Nowadays, femtosecond lasers are routinely used in refractive eye surgery. Until recently, commercialised clinical systems were exclusively based on ytterbium or neodymium-doped solid state lasers emitting sub-picosecond pulses at a wavelength of about 1 µm and repetition rates of a few 10 kHz. These systems use pulse energies in the µJ range and focussing optics of NA = 0.3 to 0.5. Recent developments have provided a variety of alternative and equally viable approaches: systems are now available using nJ pulses at high numerical apertures and MHz repetition rates – an approach so far only used for femtosecond cell surgery – and fibre laser technology is now being used for femtosecond laser corneal surgery. Recent research has also provided more insight in side effects occurring in present systems: self focusing phenomena and so far unexplained periodical structures have been observed even at high numerical apertures (NA >> 0.5) and moderate pulse energies.

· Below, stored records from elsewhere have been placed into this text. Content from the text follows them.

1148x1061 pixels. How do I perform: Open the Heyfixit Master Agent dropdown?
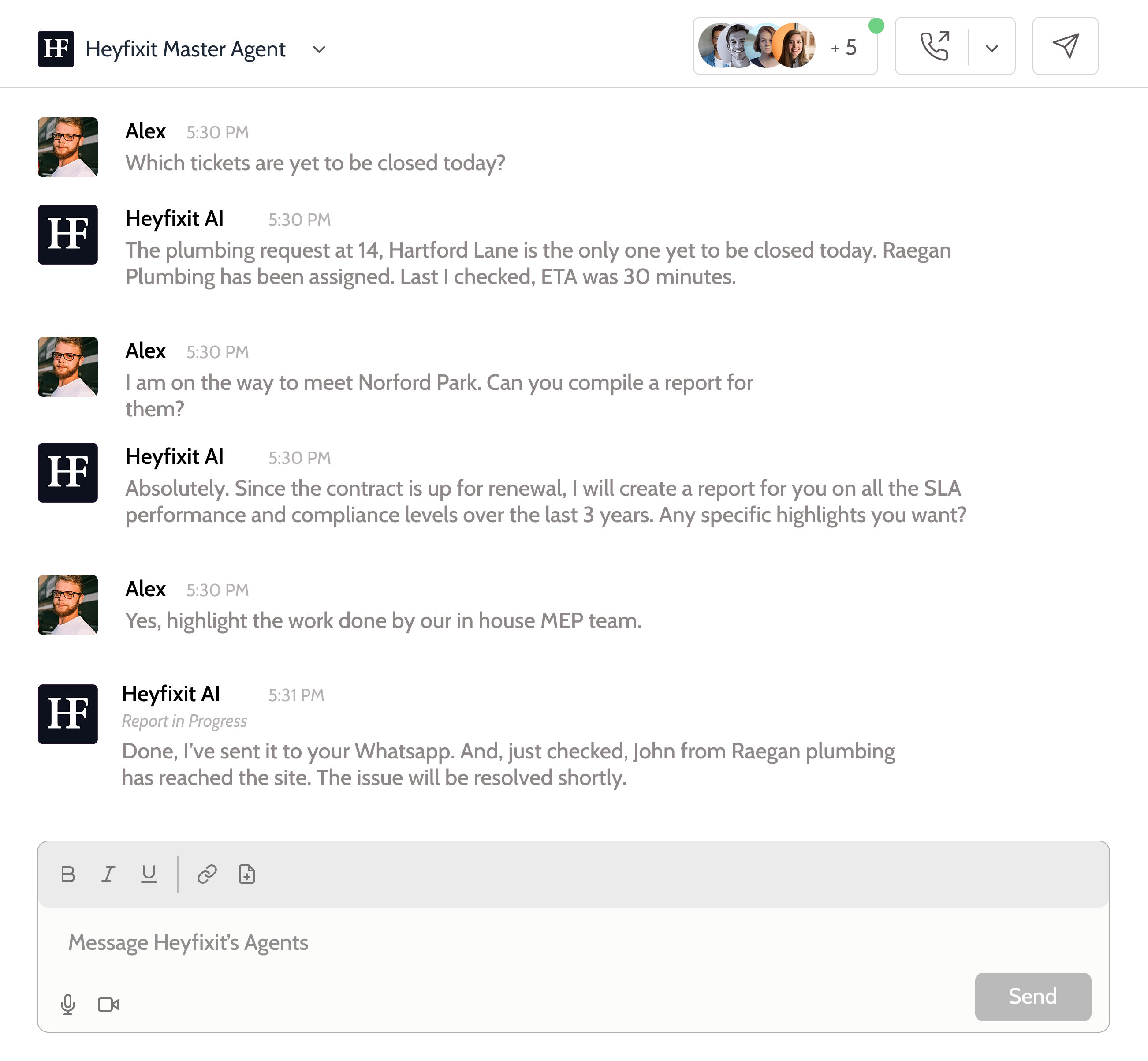320,50
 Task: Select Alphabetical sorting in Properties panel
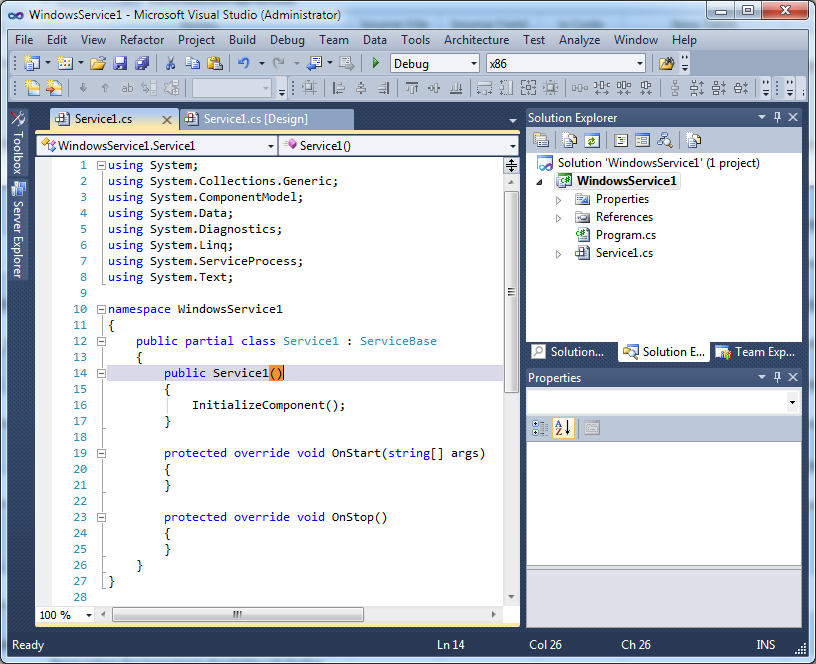tap(562, 428)
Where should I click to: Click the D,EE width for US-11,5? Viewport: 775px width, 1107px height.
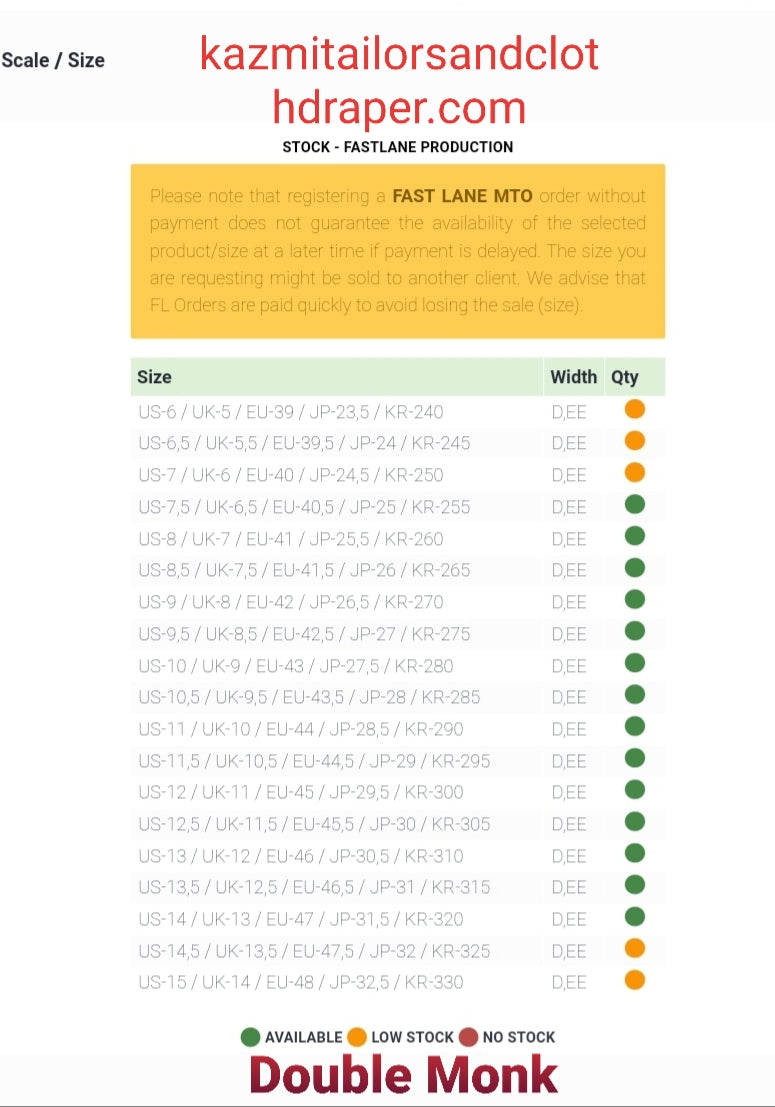(569, 761)
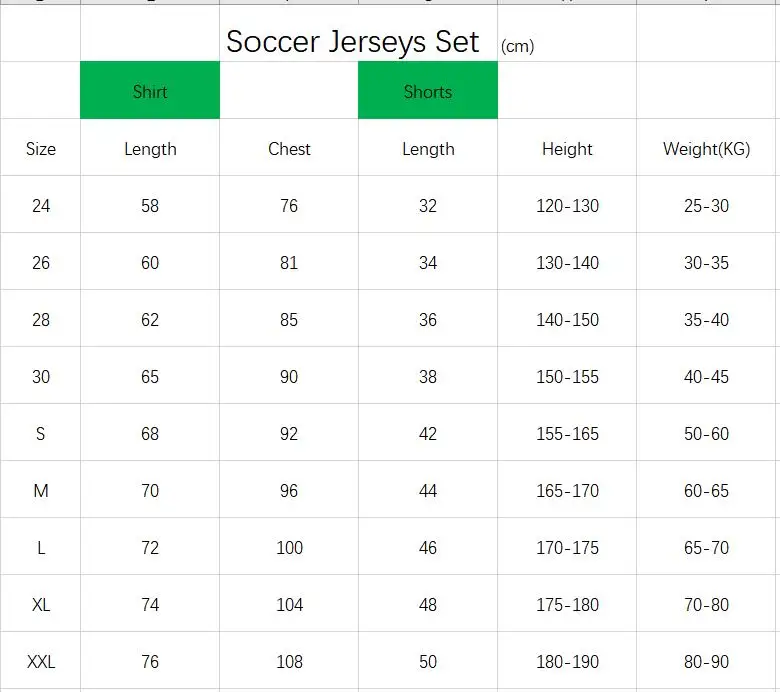Viewport: 780px width, 692px height.
Task: Select the cell with height 120-130
Action: coord(567,204)
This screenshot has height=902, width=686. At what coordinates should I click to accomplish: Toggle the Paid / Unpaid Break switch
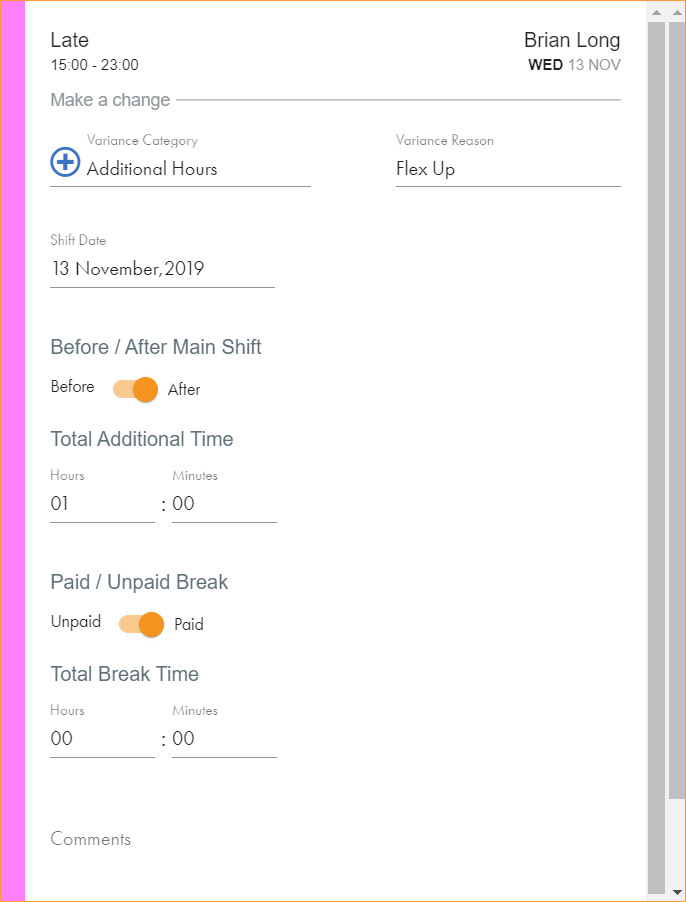(x=141, y=625)
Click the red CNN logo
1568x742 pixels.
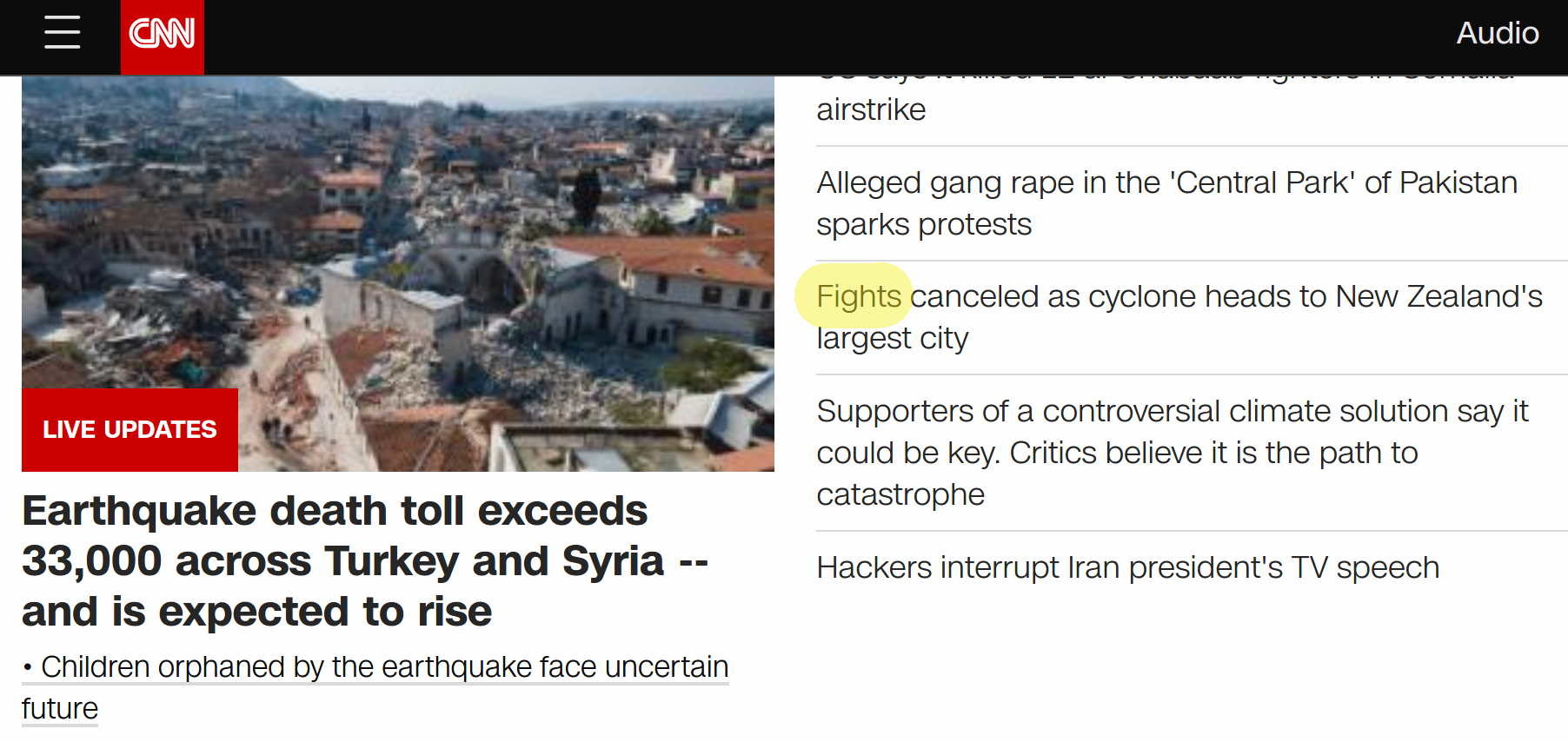162,35
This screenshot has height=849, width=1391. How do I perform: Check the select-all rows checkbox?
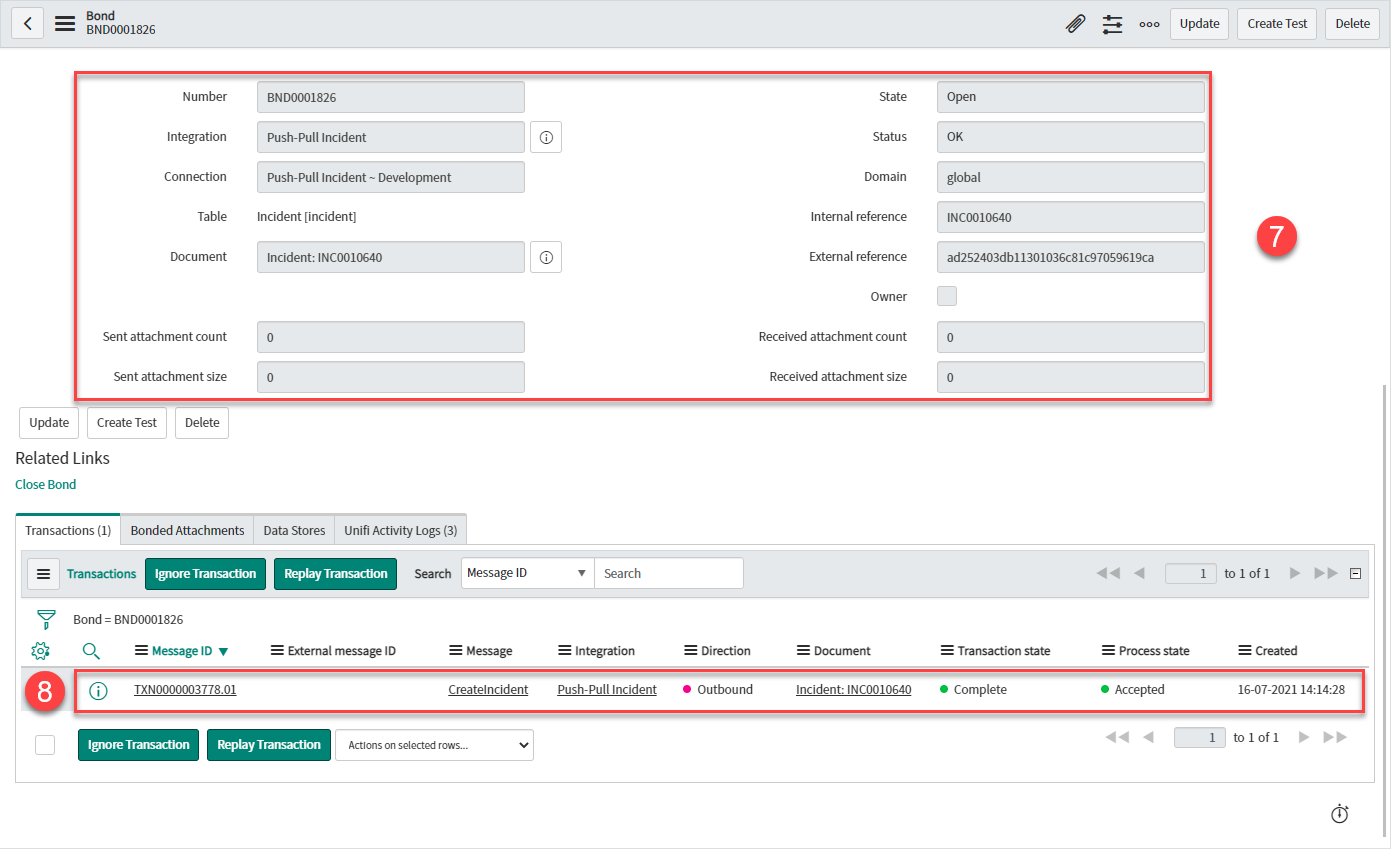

The interaction of femtosecond laser pulses with strongly scattering tissue has been studied in view of extending the application of femtosecond lasers to keratoplasty for opaque corneas and to glaucoma surgery. The use of new laser wavelengths and adaptive optics has been proposed. Despite the reputation of femtosecond surgical systems for their precision, repeatability and the absence of secondary effects or complications, a closer examination reveals the presence of subtle phenomena which merit further investigation. We present three of these phenomena: the influence of optical aberration on the quality of the incision, the occurrence of filamentation effects, and the deposit of microscopic glass fragments when performing penetrating incisions.